Stated exercise: Copy each of the following records verbatim, line by line.

Material for this exercise:
★ ★ ★ ★ ★

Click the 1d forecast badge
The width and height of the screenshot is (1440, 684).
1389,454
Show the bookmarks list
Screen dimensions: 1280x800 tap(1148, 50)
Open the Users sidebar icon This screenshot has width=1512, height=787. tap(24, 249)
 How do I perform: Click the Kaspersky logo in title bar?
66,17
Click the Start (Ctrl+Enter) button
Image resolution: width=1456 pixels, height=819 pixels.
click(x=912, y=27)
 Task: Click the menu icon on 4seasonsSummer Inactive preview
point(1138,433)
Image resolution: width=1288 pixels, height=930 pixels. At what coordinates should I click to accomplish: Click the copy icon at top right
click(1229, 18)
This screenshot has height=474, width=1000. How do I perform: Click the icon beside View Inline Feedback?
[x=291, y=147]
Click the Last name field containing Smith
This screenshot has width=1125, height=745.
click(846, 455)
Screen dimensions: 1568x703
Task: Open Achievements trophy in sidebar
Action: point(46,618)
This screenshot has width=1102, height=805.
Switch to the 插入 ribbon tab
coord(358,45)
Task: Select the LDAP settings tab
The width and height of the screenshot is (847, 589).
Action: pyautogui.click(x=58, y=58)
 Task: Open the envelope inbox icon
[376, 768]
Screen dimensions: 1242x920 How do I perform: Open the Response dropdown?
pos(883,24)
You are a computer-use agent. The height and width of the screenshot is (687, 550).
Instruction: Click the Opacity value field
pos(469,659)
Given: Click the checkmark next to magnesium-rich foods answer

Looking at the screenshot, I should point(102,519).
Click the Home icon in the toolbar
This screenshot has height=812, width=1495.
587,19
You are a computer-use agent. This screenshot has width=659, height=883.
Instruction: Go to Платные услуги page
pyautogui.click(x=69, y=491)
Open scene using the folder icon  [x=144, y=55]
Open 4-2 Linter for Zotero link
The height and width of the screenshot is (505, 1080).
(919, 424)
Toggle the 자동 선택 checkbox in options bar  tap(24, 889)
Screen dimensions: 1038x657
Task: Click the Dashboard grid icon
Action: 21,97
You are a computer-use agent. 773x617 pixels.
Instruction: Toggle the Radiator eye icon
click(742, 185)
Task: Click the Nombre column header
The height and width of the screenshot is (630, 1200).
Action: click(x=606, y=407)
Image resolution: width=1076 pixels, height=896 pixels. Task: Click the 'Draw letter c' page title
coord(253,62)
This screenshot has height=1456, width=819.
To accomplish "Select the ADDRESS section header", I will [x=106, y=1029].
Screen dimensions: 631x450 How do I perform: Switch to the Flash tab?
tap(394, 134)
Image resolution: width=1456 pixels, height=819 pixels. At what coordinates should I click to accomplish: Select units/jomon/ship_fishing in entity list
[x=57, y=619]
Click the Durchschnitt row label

★ ★ ★ ★ ★

Problem solution:
Click the 1d forecast badge
The width and height of the screenshot is (1440, 684).
1389,454
Show the bookmarks list
Screen dimensions: 1280x800 tap(1148, 50)
Open the Users sidebar icon This screenshot has width=1512, height=787. tap(24, 249)
 How do I perform: Click the Kaspersky logo in title bar?
66,17
Click the Start (Ctrl+Enter) button
Image resolution: width=1456 pixels, height=819 pixels.
click(x=912, y=27)
 Task: Click the menu icon on 4seasonsSummer Inactive preview
point(1138,433)
Image resolution: width=1288 pixels, height=930 pixels. At what coordinates should I click to accomplish: Click the copy icon at top right
click(1229, 18)
This screenshot has height=474, width=1000. How do I perform: Click the icon beside View Inline Feedback?
[x=291, y=147]
Click the Last name field containing Smith
This screenshot has width=1125, height=745.
click(846, 455)
Screen dimensions: 1568x703
Task: Open Achievements trophy in sidebar
Action: point(46,618)
This screenshot has width=1102, height=805.
Switch to the 插入 ribbon tab
coord(358,45)
Task: Select the LDAP settings tab
The width and height of the screenshot is (847, 589).
Action: pyautogui.click(x=58, y=58)
 Task: Open the envelope inbox icon
[376, 768]
Screen dimensions: 1242x920 How do I perform: Open the Response dropdown?
pos(883,24)
You are a computer-use agent. The height and width of the screenshot is (687, 550).
Instruction: Click the Opacity value field
pos(469,659)
Given: Click the checkmark next to magnesium-rich foods answer

Looking at the screenshot, I should point(102,519).
Click the Home icon in the toolbar
This screenshot has height=812, width=1495.
587,19
You are a computer-use agent. This screenshot has width=659, height=883.
Instruction: Go to Платные услуги page
pyautogui.click(x=69, y=491)
Open scene using the folder icon  [x=144, y=55]
Open 4-2 Linter for Zotero link
The height and width of the screenshot is (505, 1080).
(919, 424)
Toggle the 자동 선택 checkbox in options bar  tap(24, 889)
Screen dimensions: 1038x657
Task: Click the Dashboard grid icon
Action: 21,97
You are a computer-use agent. 773x617 pixels.
Instruction: Toggle the Radiator eye icon
click(742, 185)
Task: Click the Nombre column header
The height and width of the screenshot is (630, 1200).
Action: click(x=606, y=407)
Image resolution: width=1076 pixels, height=896 pixels. Task: Click the 'Draw letter c' page title
coord(253,62)
This screenshot has height=1456, width=819.
To accomplish "Select the ADDRESS section header", I will [x=106, y=1029].
Screen dimensions: 631x450 How do I perform: Switch to the Flash tab?
tap(394, 134)
Image resolution: width=1456 pixels, height=819 pixels. At what coordinates should I click to accomplish: Select units/jomon/ship_fishing in entity list
[x=57, y=619]
Click the Durchschnitt row label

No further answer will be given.